Hungry Wizard Case Study

Our Strategy and Process

Strategic Alignment and Discovery

Before execution began, I led a series of strategy sessions with my supervisor and colleagues to validate our internal product-market fit. Here is where we inserted the Business Model Canvas (BMC) and Value Proposition Design (VPD) into our workflow:
‍Business Model Canvas (BMC): We mapped our cost structures, potential revenue impact, and key payer partnerships, ensuring our data platform aligned with broader business goals in value-based care. This clarified our “where to play” and “how to win,” recognizing the need for automated ingestion to serve 150+ VBC contracts without exploding costs.
‍

‍Value Proposition Design (VPD): We pinpointed user segments (data ops, regional executives, analytics teams), identifying their jobs, pains, and gains. This allowed us to shape a scalable, cloud-based engine that tackled messy data ingestion—transforming CSV/Excel complexities into a frictionless experience for stakeholders.
Armed with these strategic insights, we set a high-level vision for an automated, end-to-end data ingestion pipeline. Everyone from data engineers to executive leadership embraced the platform’s why: it wasn’t just about cleaning data—it was about enabling real-time decisions in population health and value-based care.
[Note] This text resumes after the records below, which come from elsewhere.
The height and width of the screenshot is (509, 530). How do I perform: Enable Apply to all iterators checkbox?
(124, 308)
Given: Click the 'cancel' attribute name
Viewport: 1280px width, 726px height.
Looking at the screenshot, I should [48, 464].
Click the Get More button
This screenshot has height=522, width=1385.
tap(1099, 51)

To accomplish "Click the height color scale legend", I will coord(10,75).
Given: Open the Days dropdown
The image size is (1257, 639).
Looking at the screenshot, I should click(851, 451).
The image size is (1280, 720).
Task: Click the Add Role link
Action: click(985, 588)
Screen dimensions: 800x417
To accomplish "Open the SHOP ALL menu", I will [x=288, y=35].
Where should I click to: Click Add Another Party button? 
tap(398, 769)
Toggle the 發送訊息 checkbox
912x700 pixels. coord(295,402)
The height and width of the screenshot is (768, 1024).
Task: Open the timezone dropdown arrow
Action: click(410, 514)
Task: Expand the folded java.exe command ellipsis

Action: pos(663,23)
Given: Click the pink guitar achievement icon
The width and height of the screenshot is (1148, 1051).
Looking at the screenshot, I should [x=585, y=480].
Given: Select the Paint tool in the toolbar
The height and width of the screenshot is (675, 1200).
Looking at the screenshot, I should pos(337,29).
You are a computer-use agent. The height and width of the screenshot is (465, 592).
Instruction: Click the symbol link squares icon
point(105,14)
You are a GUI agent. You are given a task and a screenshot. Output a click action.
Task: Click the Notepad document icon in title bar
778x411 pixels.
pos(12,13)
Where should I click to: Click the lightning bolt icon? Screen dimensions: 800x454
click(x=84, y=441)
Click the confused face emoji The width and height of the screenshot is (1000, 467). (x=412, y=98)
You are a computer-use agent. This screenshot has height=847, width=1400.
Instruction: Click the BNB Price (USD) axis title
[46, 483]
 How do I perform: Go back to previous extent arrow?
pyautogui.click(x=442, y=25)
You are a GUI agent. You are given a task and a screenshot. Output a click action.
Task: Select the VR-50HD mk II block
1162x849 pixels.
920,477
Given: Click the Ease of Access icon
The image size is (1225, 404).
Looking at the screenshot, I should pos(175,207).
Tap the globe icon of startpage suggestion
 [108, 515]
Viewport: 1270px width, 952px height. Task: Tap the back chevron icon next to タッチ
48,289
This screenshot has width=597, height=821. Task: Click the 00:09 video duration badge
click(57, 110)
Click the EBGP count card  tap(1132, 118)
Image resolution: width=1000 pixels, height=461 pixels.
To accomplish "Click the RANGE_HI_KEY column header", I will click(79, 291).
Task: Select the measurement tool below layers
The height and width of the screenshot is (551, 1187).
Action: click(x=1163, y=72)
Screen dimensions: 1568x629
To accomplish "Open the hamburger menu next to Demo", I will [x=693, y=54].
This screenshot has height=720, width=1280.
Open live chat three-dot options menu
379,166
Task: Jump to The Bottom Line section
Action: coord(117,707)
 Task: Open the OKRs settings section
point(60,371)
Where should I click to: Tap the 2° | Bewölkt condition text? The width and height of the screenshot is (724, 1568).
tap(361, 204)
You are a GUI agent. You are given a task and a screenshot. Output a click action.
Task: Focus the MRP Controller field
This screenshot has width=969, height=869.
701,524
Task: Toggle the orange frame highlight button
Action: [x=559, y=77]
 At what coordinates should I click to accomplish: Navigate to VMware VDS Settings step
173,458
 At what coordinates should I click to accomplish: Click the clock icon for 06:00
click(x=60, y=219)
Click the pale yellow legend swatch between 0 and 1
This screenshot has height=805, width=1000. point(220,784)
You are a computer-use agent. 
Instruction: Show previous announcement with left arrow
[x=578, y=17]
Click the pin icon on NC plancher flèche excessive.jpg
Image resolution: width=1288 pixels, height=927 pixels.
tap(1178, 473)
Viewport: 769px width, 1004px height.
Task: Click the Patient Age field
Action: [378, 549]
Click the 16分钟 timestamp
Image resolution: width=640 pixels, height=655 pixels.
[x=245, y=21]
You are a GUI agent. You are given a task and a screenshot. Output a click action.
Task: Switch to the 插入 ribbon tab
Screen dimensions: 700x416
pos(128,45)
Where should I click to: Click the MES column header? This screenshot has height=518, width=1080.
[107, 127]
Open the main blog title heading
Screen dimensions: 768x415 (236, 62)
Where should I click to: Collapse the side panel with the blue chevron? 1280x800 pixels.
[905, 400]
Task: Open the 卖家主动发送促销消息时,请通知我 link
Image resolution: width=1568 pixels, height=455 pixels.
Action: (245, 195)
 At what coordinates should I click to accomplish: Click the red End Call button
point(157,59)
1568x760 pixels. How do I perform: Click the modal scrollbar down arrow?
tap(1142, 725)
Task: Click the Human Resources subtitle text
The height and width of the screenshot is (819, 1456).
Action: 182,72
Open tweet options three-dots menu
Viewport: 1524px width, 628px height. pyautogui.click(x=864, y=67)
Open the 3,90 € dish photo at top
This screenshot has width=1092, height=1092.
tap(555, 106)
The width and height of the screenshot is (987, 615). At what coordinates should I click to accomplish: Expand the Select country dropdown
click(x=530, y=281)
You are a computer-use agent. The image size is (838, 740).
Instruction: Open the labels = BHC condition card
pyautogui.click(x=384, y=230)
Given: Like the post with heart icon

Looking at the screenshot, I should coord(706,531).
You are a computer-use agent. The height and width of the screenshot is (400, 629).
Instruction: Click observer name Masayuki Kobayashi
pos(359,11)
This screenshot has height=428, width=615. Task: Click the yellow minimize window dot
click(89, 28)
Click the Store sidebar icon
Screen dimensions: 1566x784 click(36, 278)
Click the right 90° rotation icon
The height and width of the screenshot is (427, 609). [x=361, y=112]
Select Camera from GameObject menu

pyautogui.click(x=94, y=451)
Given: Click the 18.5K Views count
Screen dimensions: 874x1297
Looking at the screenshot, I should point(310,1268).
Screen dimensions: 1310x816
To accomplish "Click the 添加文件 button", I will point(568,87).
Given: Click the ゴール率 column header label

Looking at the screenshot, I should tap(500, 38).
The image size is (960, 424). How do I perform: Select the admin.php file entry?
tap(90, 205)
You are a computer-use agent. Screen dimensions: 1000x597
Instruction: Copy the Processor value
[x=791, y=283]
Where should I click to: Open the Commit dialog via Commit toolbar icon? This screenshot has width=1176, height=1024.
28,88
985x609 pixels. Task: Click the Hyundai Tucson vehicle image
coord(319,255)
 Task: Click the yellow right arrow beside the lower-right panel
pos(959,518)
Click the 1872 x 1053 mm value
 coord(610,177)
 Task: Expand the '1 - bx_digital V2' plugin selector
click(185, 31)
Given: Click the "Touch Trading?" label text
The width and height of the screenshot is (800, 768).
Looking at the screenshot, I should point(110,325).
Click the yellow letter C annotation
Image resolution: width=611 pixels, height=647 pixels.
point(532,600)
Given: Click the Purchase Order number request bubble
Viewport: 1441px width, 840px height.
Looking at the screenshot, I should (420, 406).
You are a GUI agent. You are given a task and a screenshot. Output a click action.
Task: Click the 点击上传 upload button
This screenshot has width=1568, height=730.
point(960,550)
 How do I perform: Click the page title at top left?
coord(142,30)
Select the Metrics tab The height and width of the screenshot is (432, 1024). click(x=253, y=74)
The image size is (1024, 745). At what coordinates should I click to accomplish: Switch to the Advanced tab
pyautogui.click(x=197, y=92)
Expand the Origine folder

For data ops teams and healthcare leaders struggling to unify messy CSV/Excel feeds from multiple payers,Hungry Wizard is a scalable data ingestion platform that automates, validates, and consolidates files, meeting strict SLAs and empowering real-time analytics for 150+ value-based care contracts.Unlike ad-hoc manual workflows or fragmented ETL scripts,we provide an end-to-end pipeline that slashes overhead, accelerates insights, and seamlessly scales with your VBC growth.

Agile and Lean Delivery

With clear strategic goals defined, we adopted an agile, lean product mindset to deliver iteratively. We used user-story mapping sessions to spotlight high-impact features, high-risk features, gaps in thinking and establishing clear workflows.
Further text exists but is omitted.